▶ Texto proporcionado:

Quien llega a pedir prisión para su adversario, sabiendo por sus conocimientos que no procede, solo para injuriar, no puede refugiarse en excusas a nadie admitidas, porque lo prometido en momentos anteriores como ejemplo de virtud pesa como una losa. Cada cual es esclavo de sus palabras y nadie puede representar a una colectividad faltando y perdiendo su honor.

Tampoco es inocente y sobra ya el gran muñidor de lo gris de esta urbe, el gran negador de todo progreso, incapaz de sentir piedad o empatía por nadie, cual héroe de un ignoto fin, pero que exige que todos se rindan a sus pies y órdenes. Y eso es imposible cuando el todo sufre y padece sus dogmas e imposiciones, sus desvaríos temporales, su rostro rígido, signo externo de la frialdad con que desprecia adversarios para llegar y mantener lo que nunca debió alcanzar. Este, que elevó la apariencia de justicia a niveles máximos, muestra sus entrañas al pedir al antes aludido que lo mantenga en el sillón, a cambio de lo cual lo apoyará contra su estado procesal, haciendo mangas y capirotes de sus discursos de honradez anteriores.

Uno y otro, en tándem que bien pudiera ser paradigma de lo insensato de un sistema que permite estos azares, que organizaciones políticas pueden llegar a perder su autoestima hasta tal grado, han llegado a la par, sembrando con sus inquinas y escasas dotes de optimismo y tolerancia una ciudad que es un páramo y que va camino de perderse irremisiblemente.

▶ Problemas por resolver:
• a. Contesta estas preguntas sobre el texto:
(i) Según el primer párrafo, ¿de qué es esclavo cada cual?
(ii) ¿Qué le pide el "gran muñidor de lo gris de esta urbe" al antes aludido?
(iii) ¿Cómo describe el último párrafo a la ciudad?
• b. Reproduce palabra por palabra el tramo del texto que va desde "Quien llega a" hasta "perdiendo su honor.".

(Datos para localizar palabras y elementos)
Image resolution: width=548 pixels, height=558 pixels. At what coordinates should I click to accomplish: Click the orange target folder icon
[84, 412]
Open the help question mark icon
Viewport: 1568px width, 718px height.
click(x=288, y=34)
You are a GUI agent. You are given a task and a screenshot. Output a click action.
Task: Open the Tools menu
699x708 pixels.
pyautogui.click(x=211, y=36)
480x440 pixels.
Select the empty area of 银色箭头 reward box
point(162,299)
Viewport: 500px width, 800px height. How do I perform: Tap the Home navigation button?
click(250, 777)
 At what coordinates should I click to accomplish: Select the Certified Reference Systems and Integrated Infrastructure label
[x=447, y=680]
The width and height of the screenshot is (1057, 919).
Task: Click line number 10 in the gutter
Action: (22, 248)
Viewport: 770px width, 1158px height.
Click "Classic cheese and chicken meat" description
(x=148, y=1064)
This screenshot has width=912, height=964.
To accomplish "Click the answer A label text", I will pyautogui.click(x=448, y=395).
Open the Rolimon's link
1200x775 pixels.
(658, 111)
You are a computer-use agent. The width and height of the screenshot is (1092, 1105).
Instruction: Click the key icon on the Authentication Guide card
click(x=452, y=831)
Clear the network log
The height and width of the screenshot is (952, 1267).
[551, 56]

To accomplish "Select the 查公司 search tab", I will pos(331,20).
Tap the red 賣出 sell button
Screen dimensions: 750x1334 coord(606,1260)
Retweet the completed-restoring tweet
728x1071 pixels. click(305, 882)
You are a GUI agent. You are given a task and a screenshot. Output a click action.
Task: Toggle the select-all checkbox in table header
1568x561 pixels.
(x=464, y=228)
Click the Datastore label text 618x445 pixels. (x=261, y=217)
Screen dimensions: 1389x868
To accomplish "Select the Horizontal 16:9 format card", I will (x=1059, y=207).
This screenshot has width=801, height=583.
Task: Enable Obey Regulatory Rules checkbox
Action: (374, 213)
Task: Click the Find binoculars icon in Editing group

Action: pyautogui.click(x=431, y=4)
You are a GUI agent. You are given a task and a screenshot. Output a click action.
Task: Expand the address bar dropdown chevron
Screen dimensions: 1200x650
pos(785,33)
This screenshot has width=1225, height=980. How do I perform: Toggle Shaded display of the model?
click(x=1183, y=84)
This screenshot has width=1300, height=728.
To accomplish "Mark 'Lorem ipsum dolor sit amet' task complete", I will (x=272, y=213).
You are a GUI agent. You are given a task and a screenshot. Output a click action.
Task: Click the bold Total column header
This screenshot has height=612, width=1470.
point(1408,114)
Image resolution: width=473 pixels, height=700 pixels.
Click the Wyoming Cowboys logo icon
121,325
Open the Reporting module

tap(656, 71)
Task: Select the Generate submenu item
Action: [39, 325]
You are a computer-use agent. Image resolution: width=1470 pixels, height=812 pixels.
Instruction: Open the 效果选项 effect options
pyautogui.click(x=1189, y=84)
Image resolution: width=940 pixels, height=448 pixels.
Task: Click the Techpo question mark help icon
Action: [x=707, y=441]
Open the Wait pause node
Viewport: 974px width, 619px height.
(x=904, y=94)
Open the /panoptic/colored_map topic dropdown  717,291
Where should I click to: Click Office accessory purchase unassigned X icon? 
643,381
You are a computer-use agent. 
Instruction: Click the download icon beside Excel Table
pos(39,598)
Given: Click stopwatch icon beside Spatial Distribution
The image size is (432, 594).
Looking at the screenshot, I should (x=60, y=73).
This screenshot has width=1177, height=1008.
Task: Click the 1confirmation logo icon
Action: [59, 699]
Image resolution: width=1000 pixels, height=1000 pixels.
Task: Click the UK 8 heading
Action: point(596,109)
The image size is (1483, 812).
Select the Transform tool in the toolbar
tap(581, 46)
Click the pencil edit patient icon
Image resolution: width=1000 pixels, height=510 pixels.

▶ Resultados esperados:
• a.
(i) De sus palabras.
(ii) Que lo mantenga en el sillón.
(iii) Como un páramo que va camino de perderse irremisiblemente.

• b.
Quien llega a pedir prisión para su adversario, sabiendo por sus conocimientos que no procede, solo para injuriar, no puede refugiarse en excusas a nadie admitidas, porque lo prometido en momentos anteriores como ejemplo de virtud pesa como una losa. Cada cual es esclavo de sus palabras y nadie puede representar a una colectividad faltando y perdiendo su honor.